Jazz was alluring to Puthli for the “freedom of expression” that it allowed, while musically she saw similarities between jazz and classical Indian music. “Indian classical singers use those tiny little microtones and there’s a lot of improvisation also within the framework of a raga structure, where you can use whichever notes fit into that scale.”

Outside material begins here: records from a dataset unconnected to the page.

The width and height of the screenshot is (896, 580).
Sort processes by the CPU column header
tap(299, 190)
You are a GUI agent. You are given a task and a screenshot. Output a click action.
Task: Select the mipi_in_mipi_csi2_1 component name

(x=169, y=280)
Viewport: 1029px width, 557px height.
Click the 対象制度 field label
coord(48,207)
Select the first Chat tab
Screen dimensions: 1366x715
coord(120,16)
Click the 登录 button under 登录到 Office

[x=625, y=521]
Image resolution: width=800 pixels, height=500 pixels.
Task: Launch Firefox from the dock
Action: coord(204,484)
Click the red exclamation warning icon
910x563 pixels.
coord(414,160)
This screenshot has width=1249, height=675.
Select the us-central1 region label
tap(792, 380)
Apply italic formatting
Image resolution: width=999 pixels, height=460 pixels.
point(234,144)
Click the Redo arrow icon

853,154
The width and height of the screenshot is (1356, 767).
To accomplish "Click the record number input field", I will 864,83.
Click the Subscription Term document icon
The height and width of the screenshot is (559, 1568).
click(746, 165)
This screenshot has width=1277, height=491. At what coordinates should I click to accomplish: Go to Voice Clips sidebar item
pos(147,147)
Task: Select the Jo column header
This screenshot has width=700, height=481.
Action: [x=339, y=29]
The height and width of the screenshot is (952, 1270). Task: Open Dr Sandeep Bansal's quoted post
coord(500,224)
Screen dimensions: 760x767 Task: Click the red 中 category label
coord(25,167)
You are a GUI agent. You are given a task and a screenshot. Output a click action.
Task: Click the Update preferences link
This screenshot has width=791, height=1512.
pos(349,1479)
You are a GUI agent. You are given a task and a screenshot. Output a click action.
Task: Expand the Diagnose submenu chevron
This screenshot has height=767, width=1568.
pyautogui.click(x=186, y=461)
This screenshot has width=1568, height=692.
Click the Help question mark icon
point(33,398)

Fitzgerald was a vocal model to Puthli for similar reasons. “I like the fluidity in her voice, because in Indian classical music, you have to be able to do the microtones, and what is known as murkis, and you have to be very fluid,” she says. “I have tremendous respect and tremendous love [for Fitzgerald]. And like I said, I really regret to this day that I didn’t make a big effort to go and meet her.”

Disco Mystic: Select Remixes Volume 1 is out now on Naya Beat.